● SELECTION
++++

La Sen brings a touch of old-world fare—and charm—to Concord.


Photography by Jennifer Martiné

Vive la révolution! La Sen is taking a stand against the industrial-chic, farm-labeled ingredient, locally inspired but fundamentally Italian mold by reaching back to a simpler time for gastronomic guidance. It’s a place where butter isn’t banned, the food isn’t politically correct, and the only scene is a French landscape on the wall.

Located a few steps from Todos Santos Plaza (and worlds away from Concord’s image as a culinary no-fly zone), this charmingly retro white table-cloth bistro offers up old-school favorites like steak frites—grilled rib eye with garlicky french fries—and filet mignon with an unapologetically rich reduction of shallots and veal stock.

++++

● DATASET RECORDS
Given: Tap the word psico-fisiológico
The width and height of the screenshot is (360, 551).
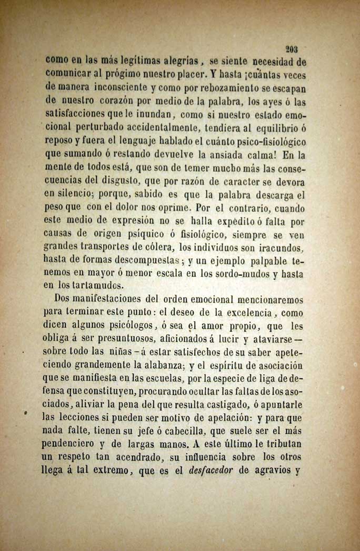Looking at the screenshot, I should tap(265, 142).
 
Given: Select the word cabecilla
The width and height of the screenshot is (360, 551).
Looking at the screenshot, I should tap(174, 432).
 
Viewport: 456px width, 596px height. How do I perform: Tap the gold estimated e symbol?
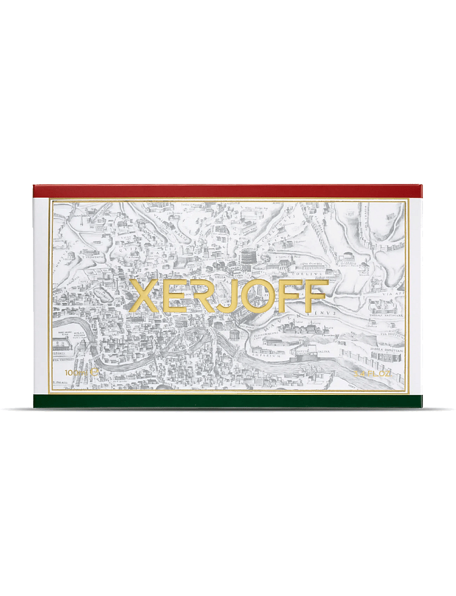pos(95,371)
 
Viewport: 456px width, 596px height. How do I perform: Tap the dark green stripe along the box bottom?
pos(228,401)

++++

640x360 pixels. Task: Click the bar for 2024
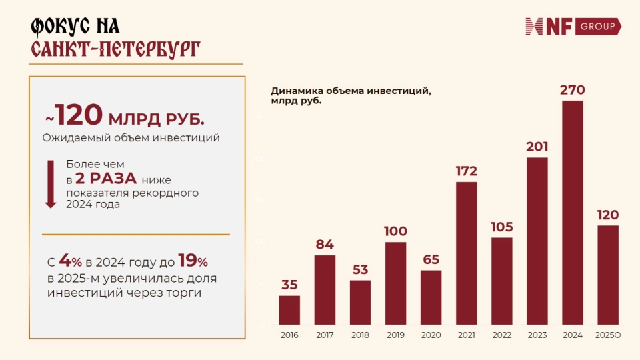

++++

● PROBLEM SET
A) In the La Sen review, what is the restaurant a few steps from?
B) Resume the La Sen review after its last sentence, keeping the same voice.

● SOLVED PROBLEMS
A) Todos Santos Plaza

B)
Yes, La Sen does French classics right—especially the meats. A lush cylinder of steak tartare is capped with a just-cracked quail egg, encircled by crafty condiments, and served with toast points (made from equal parts olive oil and bread). The hearty boeuf Bourguignonne, like the coq au vin, is incredibly tender. These dishes epitomize country French fare with an opulence gained from slow and gentle cooking in rich red wine. And don’t miss the lamb chops: Crusty on the outside, rosy in the middle, and served with velvety port wine sauce. They’re La Sen’s most popular dishes for a reason. My favorite is the duck breast, full of flavor and astonishingly moist, and complemented perfectly by crisped polenta.

Looking for something light? Look elsewhere. Even the eggplant lasagna is made with Gruyère and the rich béchamel sauce. If you’re looking to go easy, better to create a decadent meal of soup, salad, and dessert. Start with the impossibly rich French onion soup; follow with mixed greens tossed with crisp apple, tangy Roquefort, and a sprightly Champagne vinaigrette; and finish with a crackling crème brûlée. The price? Less than $20 ($15 at lunch). Or sub in an order of calamari with La Sen’s signature cilantro vinaigrette, a creamy emulsion also served with the bread.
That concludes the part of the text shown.